電荷(チャージ)トラップ方式のフラッシュメモリの場合、FN(Fowler-Nordheim)トンネル効果を利用して絶縁膜(電荷トラップ膜)に挟まれた記憶領域に電荷を出し入れする。小さな電力で、FNトンネル効果を起こすには、電荷トラップ膜を薄くする必要があるが、薄くすると信頼性が悪化する。具体的には、読み出し時に、メモリ選択ゲート(MG)に正電圧を印加する際に生じる電位差が、電荷トラップ膜にストレスを与え、劣化(しきい値電圧が下がる/リードディスターブ)の原因となる。
これに対し、ルネサスのアレイアーキテクチャは、読み出し時にメモリ選択ゲート(MG)に正電圧を印加せず、0Vを与える。代わりに、サブストレート側(WELL)に負電圧を印加することで、読み出しに必要な電位差を作り出す。この場合にも、電荷トラップ膜に電位差が加わることになるが「ほぼ劣化要因とはならなくなった」(ルネサス)とする。
もう1つの信頼性向上技術は、書き換え時にメモリセルに印加される電界を緩和する「Adaptable Slope Pulse Control」(ASPC)技術だ。

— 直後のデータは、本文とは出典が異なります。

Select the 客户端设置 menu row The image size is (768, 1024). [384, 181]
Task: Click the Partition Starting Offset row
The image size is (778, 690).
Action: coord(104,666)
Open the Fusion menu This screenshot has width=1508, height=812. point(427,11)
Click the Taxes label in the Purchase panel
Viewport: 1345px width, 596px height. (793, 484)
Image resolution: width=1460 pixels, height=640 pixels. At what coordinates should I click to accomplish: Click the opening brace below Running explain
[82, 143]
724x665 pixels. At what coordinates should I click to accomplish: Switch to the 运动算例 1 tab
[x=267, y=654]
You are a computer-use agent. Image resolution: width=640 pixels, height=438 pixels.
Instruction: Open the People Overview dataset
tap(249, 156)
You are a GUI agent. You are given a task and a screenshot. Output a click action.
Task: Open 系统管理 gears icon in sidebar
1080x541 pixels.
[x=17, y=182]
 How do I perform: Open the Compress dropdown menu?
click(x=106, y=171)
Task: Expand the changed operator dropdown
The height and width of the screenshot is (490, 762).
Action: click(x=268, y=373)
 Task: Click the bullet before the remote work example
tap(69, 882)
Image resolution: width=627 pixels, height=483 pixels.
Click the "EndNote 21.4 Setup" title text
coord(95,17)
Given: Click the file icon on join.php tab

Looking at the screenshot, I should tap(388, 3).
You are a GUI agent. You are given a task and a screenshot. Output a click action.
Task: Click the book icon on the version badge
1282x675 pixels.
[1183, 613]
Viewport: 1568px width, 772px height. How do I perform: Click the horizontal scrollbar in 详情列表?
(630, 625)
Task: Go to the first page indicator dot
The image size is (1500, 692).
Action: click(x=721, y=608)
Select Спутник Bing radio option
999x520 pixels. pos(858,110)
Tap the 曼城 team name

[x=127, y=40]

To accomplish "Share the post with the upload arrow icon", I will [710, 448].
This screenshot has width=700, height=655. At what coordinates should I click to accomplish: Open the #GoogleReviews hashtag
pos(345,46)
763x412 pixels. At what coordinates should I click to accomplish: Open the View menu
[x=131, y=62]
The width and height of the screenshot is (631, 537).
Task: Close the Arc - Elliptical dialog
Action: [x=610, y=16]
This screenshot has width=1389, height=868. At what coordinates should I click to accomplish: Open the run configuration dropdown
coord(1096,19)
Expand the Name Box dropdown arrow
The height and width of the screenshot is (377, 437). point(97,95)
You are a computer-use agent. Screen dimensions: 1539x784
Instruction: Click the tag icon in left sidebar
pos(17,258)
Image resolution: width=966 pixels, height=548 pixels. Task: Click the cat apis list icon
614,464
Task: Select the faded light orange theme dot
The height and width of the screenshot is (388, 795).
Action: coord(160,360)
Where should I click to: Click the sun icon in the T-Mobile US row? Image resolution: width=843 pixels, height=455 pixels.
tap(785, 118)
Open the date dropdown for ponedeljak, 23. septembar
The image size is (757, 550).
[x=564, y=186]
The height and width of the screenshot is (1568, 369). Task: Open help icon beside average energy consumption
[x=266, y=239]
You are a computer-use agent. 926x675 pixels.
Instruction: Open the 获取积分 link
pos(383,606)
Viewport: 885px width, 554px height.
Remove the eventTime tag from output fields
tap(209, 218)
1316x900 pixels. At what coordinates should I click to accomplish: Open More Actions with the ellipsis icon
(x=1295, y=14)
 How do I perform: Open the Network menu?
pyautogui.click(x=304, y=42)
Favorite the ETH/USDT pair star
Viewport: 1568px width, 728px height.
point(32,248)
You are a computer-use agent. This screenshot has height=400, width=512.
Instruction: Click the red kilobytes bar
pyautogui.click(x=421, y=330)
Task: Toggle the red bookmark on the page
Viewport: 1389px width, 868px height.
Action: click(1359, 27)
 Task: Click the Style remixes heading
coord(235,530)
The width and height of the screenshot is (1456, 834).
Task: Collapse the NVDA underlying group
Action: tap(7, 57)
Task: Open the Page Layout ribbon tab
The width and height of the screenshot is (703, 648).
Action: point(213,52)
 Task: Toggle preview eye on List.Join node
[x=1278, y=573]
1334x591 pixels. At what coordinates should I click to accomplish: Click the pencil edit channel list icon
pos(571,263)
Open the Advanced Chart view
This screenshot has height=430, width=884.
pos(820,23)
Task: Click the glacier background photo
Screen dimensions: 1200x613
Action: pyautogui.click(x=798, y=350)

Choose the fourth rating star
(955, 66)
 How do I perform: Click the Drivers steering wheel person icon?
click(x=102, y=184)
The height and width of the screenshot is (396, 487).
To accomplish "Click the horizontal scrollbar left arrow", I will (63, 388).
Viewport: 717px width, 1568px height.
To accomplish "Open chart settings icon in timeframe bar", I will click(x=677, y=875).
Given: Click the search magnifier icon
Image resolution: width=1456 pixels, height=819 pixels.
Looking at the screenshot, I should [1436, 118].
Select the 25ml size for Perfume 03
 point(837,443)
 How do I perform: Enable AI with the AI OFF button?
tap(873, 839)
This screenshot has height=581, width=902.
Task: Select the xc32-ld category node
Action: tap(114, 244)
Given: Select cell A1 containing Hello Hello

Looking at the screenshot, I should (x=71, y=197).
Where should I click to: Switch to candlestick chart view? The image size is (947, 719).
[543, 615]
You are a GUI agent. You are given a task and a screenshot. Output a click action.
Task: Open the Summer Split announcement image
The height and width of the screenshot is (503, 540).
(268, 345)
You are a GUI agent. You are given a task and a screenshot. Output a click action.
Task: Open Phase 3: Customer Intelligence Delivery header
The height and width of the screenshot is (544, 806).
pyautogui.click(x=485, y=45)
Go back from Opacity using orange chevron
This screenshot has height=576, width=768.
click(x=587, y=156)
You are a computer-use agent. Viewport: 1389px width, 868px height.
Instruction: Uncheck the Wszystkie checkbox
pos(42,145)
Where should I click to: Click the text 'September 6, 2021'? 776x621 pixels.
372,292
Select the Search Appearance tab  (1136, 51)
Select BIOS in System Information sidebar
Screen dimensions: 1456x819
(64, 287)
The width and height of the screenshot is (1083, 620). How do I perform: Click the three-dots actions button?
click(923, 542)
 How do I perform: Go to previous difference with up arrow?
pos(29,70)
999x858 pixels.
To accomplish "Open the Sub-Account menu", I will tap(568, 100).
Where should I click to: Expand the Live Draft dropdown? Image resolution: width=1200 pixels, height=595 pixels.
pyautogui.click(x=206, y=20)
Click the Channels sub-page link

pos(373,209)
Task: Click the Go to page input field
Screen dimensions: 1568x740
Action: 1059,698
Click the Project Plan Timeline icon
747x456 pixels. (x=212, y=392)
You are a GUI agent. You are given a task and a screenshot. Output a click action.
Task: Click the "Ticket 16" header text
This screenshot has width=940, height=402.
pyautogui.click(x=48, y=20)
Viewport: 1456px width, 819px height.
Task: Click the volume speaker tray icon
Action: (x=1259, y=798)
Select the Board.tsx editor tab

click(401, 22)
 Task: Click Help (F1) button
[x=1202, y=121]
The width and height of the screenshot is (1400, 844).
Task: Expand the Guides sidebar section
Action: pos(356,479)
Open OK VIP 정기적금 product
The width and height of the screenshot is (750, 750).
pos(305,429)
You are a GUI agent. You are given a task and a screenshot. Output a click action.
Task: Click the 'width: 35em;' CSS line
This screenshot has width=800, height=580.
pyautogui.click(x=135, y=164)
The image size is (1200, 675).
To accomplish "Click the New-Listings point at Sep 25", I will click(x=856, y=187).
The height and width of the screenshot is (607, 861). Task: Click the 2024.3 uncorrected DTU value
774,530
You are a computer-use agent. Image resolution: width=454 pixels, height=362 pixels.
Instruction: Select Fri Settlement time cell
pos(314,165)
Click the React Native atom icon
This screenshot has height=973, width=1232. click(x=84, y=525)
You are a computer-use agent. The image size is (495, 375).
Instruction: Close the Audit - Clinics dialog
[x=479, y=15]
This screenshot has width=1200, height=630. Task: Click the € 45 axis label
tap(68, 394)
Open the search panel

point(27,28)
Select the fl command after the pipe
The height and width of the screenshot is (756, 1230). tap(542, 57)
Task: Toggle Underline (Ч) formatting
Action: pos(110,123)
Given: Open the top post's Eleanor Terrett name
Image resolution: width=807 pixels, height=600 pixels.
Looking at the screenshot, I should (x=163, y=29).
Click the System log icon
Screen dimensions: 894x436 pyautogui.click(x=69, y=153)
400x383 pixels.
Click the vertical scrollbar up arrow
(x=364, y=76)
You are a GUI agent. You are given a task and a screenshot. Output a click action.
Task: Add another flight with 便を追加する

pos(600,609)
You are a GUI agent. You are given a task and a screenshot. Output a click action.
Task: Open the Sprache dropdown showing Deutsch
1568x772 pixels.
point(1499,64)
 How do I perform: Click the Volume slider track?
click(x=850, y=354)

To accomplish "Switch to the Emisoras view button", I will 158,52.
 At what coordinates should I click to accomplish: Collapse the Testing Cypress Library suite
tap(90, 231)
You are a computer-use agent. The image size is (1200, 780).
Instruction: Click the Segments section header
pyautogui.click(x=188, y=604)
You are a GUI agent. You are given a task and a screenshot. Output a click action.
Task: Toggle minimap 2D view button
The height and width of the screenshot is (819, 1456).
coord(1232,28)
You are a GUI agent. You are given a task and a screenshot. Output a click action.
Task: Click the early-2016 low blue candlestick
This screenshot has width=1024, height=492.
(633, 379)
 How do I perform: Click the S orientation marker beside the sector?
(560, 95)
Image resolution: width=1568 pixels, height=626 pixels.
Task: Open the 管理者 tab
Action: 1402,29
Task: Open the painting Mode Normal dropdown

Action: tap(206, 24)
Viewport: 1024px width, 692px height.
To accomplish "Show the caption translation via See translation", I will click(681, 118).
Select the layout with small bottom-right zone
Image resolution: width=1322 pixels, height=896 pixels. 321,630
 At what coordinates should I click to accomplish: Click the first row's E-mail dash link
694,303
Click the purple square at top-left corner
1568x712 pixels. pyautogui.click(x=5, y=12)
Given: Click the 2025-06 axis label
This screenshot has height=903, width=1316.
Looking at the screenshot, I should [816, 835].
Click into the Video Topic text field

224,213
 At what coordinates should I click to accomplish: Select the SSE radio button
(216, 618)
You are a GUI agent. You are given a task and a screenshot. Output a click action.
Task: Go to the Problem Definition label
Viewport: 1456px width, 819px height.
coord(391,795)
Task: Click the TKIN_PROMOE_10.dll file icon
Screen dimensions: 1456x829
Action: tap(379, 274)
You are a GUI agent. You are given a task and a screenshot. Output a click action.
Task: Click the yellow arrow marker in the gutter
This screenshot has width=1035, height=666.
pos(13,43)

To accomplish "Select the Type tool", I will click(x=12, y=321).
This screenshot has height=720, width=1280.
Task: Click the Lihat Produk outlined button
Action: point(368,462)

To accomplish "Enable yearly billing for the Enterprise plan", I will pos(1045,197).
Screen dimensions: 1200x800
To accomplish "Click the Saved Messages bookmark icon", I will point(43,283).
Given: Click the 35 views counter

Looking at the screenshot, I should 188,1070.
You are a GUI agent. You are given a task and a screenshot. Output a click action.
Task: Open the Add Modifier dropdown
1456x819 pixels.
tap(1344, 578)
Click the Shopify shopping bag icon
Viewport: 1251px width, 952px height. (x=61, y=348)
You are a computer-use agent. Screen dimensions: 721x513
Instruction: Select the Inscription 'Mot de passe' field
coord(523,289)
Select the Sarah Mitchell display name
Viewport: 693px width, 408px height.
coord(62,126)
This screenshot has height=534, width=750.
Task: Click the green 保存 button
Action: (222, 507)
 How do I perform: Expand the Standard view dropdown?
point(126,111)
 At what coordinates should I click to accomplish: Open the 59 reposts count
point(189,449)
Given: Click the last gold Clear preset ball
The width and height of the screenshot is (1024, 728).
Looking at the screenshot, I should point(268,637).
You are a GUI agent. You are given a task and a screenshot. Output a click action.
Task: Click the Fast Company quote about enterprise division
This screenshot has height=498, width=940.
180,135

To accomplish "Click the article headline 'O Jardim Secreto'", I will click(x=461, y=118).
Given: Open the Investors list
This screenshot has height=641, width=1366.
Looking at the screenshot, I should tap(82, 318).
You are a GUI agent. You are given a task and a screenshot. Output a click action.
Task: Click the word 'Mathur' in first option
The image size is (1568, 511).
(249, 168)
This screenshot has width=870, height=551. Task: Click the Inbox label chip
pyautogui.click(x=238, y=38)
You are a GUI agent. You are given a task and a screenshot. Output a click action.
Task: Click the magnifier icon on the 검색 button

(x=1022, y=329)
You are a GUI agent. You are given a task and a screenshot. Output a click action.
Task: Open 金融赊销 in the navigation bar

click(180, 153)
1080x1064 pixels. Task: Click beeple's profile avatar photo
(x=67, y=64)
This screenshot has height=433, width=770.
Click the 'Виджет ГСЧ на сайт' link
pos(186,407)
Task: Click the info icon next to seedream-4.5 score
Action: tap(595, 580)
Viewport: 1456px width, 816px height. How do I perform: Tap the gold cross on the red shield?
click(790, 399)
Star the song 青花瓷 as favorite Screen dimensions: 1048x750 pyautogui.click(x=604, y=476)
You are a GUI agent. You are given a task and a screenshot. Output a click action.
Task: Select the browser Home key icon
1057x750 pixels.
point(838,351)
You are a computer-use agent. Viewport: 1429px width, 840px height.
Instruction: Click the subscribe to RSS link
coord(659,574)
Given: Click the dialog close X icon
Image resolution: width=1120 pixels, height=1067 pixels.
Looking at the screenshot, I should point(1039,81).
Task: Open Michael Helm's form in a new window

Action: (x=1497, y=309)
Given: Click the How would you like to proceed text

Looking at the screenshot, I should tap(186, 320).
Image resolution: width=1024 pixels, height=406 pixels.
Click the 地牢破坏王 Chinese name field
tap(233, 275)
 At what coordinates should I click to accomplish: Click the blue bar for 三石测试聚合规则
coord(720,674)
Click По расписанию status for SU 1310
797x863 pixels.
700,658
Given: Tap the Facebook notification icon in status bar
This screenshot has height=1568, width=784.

メモリセルは急な電界の変化に弱く、段階的に電界を与え、メモリセルへのストレスを軽減する手法が有効だ。既に、多くのフラッシュメモリで段階的に電界を加える技術が用いられている。「一般的なフラッシュメモリは、数段階の電界切り替えパルス(書き換えパルス)生成でも十分な信頼性を確保できたが、より高い信頼性を得るには、さらにスムーズなパルス生成が必要だった」とし、ルネサスは高速なパルス生成で、なだらかに電界を与えていく回路を構築。また、メモリセルの容量などの状況を検知し、電界の印加を最適化する回路も搭載。同回路により、無駄な電界印加を避け信頼性を高めるとともに、書き換えに必要な消費電流を抑えることに成功。書き換え時の消費電流は98μAで「従来の書き換え電流よりも2桁少ない」(ルネサス)とする。8Kバイト容量のメモリセルの書き換えに必要なエネルギー量は0.07mJ(128Kバイト容量試作チップでの測定結果)を実現している。